Il colore protagonista è stato il blu, con le sue sfumature irresistibili che vanno dal blu oltremare all’azzurro, dal celeste al turchese, fino ad arrivare al blu acquamarina.

Abiti con volant e linee fluttuanti a rievocare l’andamento delle onde del mare, arricchiti da dettagli plissettati come le squame dei pesci. Una selezione di tessuti perlati come la luna sul mare. Ed ancora costumi, parei, accessori. Il tutto tra paillettes, pietre, conchiglie, reti da pesca e coralli.

Sulla catwalk le opere sartoriali realizzate dagli studenti dell’indirizzo Industria ed artigianato per il Made in Italy hanno incantato il pubblico. Ben tredici le sfilateOcean Swimming Blue, Ocean Blazing Sun, Ocean Deep Sea, Ocean Sea Surf Blue And White, Ocean Smal Lights, Ocean Algae, Ocean Sea Strawberry, Ocean Shade of Green Ocean’s Green, Ocean Brilliant’s Star, Ocean Blue Electric Waves, Ocean Sand of the Shoreline, Ocean Eccentric Red Coral, Ocean Deep Blue Seabed.

Questa serata ha rappresentato una grande opportunità, per ognuno degli allievi, di confrontarsi realmente e fattivamente con il mondo del lavoro. Una spinta per dare sempre di più e affrontare nuove sfide.

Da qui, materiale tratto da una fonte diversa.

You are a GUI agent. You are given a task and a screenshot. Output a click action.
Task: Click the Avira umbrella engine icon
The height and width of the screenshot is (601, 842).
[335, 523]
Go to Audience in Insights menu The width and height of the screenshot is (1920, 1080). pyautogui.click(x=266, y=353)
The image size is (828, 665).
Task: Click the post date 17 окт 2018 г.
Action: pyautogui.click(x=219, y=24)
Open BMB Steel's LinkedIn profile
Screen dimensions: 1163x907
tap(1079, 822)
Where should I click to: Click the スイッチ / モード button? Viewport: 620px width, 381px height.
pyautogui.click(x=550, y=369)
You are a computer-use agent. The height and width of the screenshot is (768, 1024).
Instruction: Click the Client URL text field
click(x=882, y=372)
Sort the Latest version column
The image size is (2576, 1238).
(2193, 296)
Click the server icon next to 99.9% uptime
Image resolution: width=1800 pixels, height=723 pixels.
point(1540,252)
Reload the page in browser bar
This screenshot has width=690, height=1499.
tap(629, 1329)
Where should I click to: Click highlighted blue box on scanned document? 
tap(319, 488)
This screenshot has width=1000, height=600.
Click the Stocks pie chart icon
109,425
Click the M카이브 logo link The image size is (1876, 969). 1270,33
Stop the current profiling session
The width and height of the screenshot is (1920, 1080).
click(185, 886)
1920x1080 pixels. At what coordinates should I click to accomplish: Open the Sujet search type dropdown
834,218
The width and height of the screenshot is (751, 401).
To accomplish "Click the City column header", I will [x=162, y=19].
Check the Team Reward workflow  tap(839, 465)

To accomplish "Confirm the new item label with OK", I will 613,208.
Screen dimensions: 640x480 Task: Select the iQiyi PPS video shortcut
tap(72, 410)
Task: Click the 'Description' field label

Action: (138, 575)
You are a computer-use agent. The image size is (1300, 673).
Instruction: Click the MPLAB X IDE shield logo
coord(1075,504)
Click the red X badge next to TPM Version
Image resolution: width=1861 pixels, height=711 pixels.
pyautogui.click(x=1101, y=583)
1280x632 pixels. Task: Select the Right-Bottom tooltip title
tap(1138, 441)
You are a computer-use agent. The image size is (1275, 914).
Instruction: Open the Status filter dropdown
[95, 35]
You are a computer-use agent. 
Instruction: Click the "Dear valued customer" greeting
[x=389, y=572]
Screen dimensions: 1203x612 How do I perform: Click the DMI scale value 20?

Una notte magica all’insegna della moda, dell’estro e della raffinatezza, in grado di far vivere a tutti i suoi ospiti momenti unici di condivisione e bellezza.

Al Sea Vision fashion&talents trionfa, quindi, la creatività degli studenti dell’Istituto Enzo Ferrari. Nuovi talentuosi stilisti del terzo millennio che daranno certamente lustro all’Italia, riportando in auge il brand Made in Italy e l’handmade.